Ancora La Stampa, l’11 novembre mostrava a pagina 19 un servizio che indagava i retroscena del pregiudizio contro la scienza.
«Vaccino sì o no? Italia divisa». In calce al pezzo, un sondaggio molto degno di interesse sull’opinione che gli italiani avevano sul vaccino contro l’influenza A: «Solo uno su due si dice favorevole», titolava il grafico. E tra gli scettici l’opinione maggiore era che il vaccino non fosse ancora stato testato a sufficienza.

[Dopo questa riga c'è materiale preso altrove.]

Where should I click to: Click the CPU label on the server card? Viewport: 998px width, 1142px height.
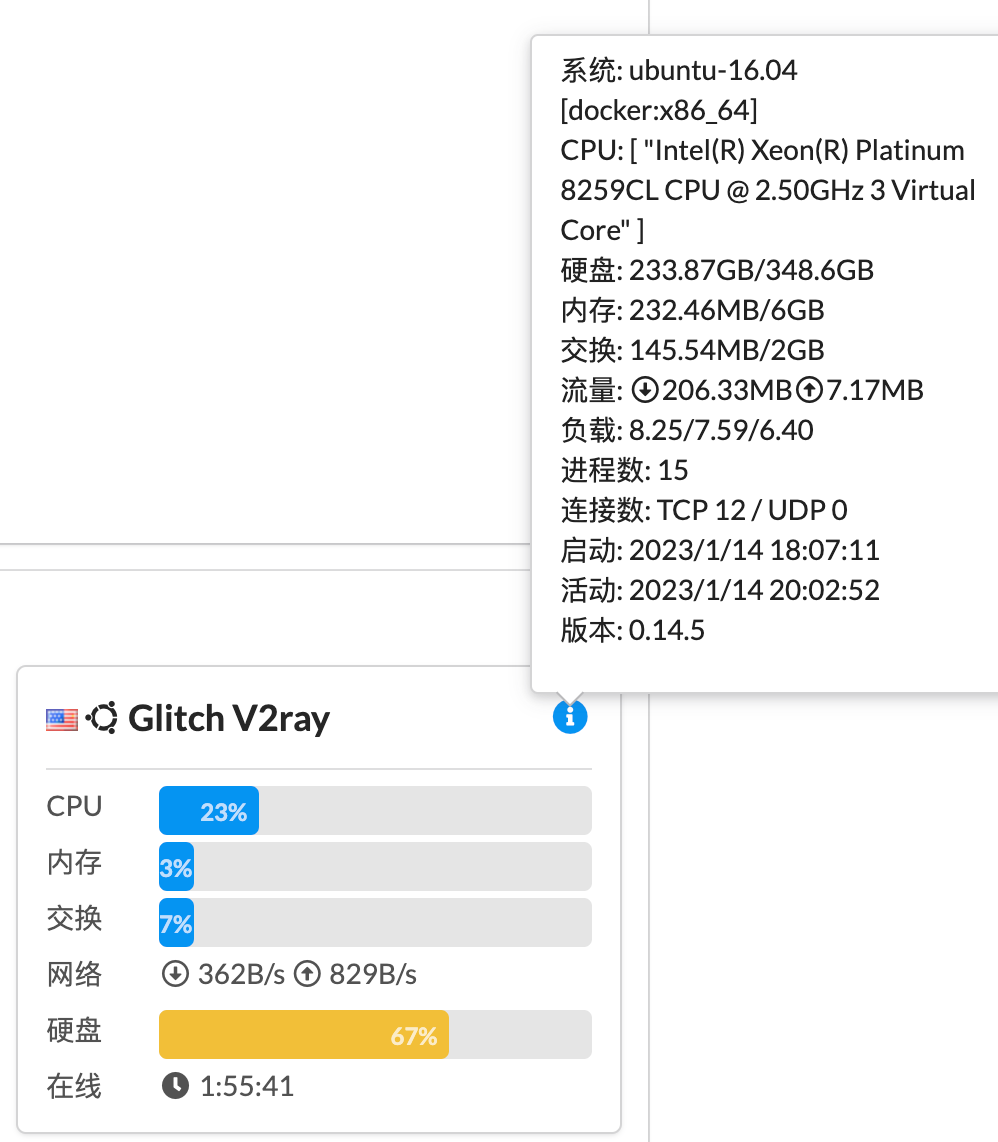[x=74, y=807]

I mesi passavano, la malattia si diffondeva, qualcuno moriva (come segnalava La Stampa il 3 novembre 2009 a pagina 2: «Normale ci siano vittime». Circa 400.000 persone nel mondo a fine pandemia), e con il virus crescevano anche i dubbi legati al vaccino e alla narrativa ad esso legata. Tant’è vero che sempre La Stampa, il 7 giugno 2010, un anno dopo che l’Oms aveva dichiarato lo stato di massima allerta pandemica, rilanciava lo scoop pubblicato su Le Monde: «La grande truffa della “suina”. Il British medical journal: l’Oms ha gonfiato i rischi dell’influenza A per favorire l’industria» (pagina 19). Troppa fretta, scarsa trasparenza, conflitto di interessi. Esperti delle commissioni per la valutazione del pericolo erano a libro paga delle grandi case farmaceutiche e secondo il Consiglio d’Europa il livello di pandemia era stato dichiarato con tempi sospetti.
A quello del Bmj hanno fatto seguito altri studi. Il 12 novembre 2013 La Repubblica seguiva le orme di chi aveva denunciato gli allarmi pompati dell’influenza A per favorire le industrie e sulla testata compariva il titolo «Influenza: esperti legati a industria farmaci più propensi a parlare di rischi pandemia. Una ricerca pubblicata online sul Journal of epidemiology and community health ha analizzato gli articoli sulla stampa legati alla pandemia di influenza suina H1N1 del 2009 e le dichiarazioni del conflitto di interessi degli scienziati».
Pare proprio che quelli che oggi passano per antivaccinisti pericolosi ed eretici - tra cui anche dei medici - avessero ragione a sospettare anomalie nella velocità di sviluppo del vaccino e in possibili conflitti di interesse legati alle case farmaceutiche.